- _Work task_: Look through the data below, and copy each line that carries the word "will".
Data under study Block Start
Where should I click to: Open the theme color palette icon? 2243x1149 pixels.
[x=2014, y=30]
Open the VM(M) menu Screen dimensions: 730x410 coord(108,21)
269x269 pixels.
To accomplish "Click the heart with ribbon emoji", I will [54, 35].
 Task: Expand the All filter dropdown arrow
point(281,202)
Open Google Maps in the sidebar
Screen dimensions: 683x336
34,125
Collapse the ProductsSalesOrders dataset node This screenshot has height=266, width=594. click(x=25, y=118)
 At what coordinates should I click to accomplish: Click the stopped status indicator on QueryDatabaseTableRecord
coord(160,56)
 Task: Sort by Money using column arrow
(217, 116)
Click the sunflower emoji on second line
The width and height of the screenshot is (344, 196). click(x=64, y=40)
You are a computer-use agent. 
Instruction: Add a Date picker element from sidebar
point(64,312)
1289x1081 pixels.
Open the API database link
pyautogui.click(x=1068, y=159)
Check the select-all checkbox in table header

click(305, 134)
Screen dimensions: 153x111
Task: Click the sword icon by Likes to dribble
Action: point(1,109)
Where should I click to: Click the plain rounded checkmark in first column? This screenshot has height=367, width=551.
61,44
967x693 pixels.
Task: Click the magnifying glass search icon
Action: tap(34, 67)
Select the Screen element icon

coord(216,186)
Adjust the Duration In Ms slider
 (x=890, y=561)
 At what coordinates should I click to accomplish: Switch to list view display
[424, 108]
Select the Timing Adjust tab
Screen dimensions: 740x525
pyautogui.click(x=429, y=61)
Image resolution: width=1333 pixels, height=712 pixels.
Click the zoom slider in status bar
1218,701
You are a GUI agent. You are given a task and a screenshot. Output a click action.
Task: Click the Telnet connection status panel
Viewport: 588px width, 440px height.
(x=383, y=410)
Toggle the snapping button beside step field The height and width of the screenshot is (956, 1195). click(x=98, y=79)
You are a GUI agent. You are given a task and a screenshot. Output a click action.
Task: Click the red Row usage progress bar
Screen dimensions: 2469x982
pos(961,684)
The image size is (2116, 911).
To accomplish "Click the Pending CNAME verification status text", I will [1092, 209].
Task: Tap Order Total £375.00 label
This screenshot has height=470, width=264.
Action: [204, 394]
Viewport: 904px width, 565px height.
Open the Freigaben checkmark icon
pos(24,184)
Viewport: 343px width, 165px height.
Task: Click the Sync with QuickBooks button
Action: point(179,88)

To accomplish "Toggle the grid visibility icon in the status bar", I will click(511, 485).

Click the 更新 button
Data under study Block End
- _Result for this exercise_:
To accomplish "Click the heart with ribbon emoji", I will [54, 35].
To accomplish "Click the Pending CNAME verification status text", I will [1092, 209].
To accomplish "Toggle the grid visibility icon in the status bar", I will click(511, 485).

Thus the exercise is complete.